*** TASK INPUTS
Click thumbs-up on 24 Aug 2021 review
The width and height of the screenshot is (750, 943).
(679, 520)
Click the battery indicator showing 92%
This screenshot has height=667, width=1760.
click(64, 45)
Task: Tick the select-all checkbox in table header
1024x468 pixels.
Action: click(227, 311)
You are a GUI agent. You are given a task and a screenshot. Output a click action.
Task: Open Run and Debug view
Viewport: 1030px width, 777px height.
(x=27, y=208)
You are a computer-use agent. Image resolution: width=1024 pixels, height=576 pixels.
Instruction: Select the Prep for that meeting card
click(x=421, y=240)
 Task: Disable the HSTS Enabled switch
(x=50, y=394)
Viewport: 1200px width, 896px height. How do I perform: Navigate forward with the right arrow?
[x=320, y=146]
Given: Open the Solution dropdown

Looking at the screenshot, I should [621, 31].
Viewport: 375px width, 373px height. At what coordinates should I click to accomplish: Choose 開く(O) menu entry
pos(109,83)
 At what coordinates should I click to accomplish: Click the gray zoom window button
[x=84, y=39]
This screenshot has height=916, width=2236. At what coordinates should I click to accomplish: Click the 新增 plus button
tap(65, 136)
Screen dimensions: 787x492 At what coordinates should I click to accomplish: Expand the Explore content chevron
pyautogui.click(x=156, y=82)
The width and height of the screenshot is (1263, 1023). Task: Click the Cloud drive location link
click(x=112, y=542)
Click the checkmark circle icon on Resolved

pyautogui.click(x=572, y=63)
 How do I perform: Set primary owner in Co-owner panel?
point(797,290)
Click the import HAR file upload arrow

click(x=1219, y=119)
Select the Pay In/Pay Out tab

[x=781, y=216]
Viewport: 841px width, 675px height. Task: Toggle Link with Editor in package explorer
******
What do the lines from the one with "Given: Open the Solution dropdown" through the last line of the entries say? Print them word for word, both ends included, and nothing else.

- FINISHED EXERCISE
Given: Open the Solution dropdown

Looking at the screenshot, I should [621, 31].
Viewport: 375px width, 373px height. At what coordinates should I click to accomplish: Choose 開く(O) menu entry
pos(109,83)
 At what coordinates should I click to accomplish: Click the gray zoom window button
[x=84, y=39]
This screenshot has height=916, width=2236. At what coordinates should I click to accomplish: Click the 新增 plus button
tap(65, 136)
Screen dimensions: 787x492 At what coordinates should I click to accomplish: Expand the Explore content chevron
pyautogui.click(x=156, y=82)
The width and height of the screenshot is (1263, 1023). Task: Click the Cloud drive location link
click(x=112, y=542)
Click the checkmark circle icon on Resolved

pyautogui.click(x=572, y=63)
 How do I perform: Set primary owner in Co-owner panel?
point(797,290)
Click the import HAR file upload arrow

click(x=1219, y=119)
Select the Pay In/Pay Out tab

[x=781, y=216]
Viewport: 841px width, 675px height. Task: Toggle Link with Editor in package explorer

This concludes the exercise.